Using the NASA/ESA Hubble Space Telescope, astronomers have discovered that the brightest galaxies within galaxy clusters “wobble” relative to the cluster’s centre of mass. This unexpected result is inconsistent with predictions made by the current standard model of dark matter. With further analysis it may provide insights into the nature of dark matter, perhaps even indicating that new physics is at work.
Dark matter constitutes just over 25 percent of all matter in the Universe but cannot be directly observed, making it one of the biggest mysteries in modern astronomy. Invisible halos of elusive dark matter enclose galaxies and galaxy clusters alike. The latter are massive groupings of up to a thousand galaxies immersed in hot intergalactic gas. Such clusters have very dense cores, each containing a massive galaxy called the “brightest cluster galaxy” (BCG).
The standard model of dark matter (cold dark matter model) predicts that once a galaxy cluster has returned to a “relaxed” state after experiencing the turbulence of a merging event, the BCG does not move from the cluster’s centre. It is held in place by the enormous gravitational influence of dark matter.
But now, a team of Swiss, French, and British astronomers have analysed ten galaxy clusters observed with the NASA/ESA Hubble Space Telescope, and found that their BCGs are not fixed at the centre as expected.
The Hubble data indicate that they are “wobbling” around the centre of mass of each cluster long after the galaxy cluster has returned to a relaxed state following a merger. In other words, the centre of the visible parts of each galaxy cluster and the centre of the total mass of the cluster – including its dark matter halo – are offset, by as much as 40 000 light-years.
“We found that the BCGs wobble around the centre of the halos,” explains David Harvey, astronomer at EPFL, Switzerland, and lead author of the paper. “This indicates that, rather than a dense region in the centre of the galaxy cluster, as predicted by the cold dark matter model, there is a much shallower central density. This is a striking signal of exotic forms of dark matter right at the heart of galaxy clusters.”
The wobbling of the BCGs could only be analysed as the galaxy clusters studied also act as gravitational lenses. They are so massive that they warp spacetime enough to distort light from more distant objects behind them.

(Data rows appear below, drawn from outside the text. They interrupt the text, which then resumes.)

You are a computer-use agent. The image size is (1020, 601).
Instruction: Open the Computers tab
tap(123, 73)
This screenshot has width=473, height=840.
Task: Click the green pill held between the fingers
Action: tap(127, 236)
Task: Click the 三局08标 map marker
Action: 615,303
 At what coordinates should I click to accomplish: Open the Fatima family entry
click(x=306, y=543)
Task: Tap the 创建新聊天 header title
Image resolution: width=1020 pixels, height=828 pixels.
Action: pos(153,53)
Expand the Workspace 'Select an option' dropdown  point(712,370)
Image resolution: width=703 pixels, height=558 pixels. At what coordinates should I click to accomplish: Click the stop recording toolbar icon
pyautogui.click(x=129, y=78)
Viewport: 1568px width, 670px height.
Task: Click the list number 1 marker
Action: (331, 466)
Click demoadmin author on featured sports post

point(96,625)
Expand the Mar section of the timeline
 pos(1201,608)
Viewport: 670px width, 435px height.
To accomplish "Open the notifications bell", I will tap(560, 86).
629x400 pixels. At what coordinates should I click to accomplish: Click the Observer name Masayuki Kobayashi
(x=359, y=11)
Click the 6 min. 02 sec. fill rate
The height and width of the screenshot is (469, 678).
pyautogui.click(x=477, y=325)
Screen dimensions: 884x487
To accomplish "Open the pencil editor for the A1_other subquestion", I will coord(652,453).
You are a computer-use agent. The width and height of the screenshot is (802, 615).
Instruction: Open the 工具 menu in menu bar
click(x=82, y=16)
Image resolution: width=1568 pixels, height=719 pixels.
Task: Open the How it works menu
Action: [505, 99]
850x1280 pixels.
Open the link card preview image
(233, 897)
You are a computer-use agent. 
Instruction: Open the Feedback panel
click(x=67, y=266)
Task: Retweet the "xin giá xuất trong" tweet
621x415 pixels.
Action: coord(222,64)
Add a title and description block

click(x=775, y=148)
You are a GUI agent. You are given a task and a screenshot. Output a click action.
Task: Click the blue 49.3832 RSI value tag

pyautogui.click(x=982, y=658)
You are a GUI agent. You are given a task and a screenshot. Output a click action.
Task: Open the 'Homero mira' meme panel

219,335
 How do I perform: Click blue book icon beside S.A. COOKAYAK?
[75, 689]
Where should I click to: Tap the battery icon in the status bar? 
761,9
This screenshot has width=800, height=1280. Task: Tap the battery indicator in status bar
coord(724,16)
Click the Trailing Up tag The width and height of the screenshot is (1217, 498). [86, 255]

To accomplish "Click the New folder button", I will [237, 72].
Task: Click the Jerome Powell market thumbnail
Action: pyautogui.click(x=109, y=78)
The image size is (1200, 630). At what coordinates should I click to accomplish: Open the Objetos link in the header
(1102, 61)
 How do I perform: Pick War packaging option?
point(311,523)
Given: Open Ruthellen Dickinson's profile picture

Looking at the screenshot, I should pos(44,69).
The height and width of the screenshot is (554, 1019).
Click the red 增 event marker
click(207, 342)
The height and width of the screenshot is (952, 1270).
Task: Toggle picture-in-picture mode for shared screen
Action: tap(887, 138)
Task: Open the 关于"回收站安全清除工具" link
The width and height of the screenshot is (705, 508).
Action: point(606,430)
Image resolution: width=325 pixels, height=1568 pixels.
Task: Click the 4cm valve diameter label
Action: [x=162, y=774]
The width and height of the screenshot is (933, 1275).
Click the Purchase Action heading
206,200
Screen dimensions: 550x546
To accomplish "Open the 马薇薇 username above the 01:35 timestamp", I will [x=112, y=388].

This effect, called strong gravitational lensing, can be used to make a map of the dark matter associated with the cluster, enabling astronomers to work out the exact position of the centre of mass and then measure the offset of the BCG from this centre.
If this “wobbling” is not an unknown astrophysical phenomenon and in fact the result of the behaviour of dark matter, then it is inconsistent with the standard model of dark matter and can only be explained if dark matter particles can interact with each other – a strong contradiction to the current understanding of dark matter. This may indicate that new fundamental physics is required to solve the mystery of dark matter.
Co-author Frederic Courbin, also at EPFL, concludes: “We’re looking forward to larger surveys – such as the Euclid survey – that will extend our dataset. Then we can determine whether the wobbling of BGCs is the result of a novel astrophysical phenomenon or new fundamental physics. Both of which would be exciting!”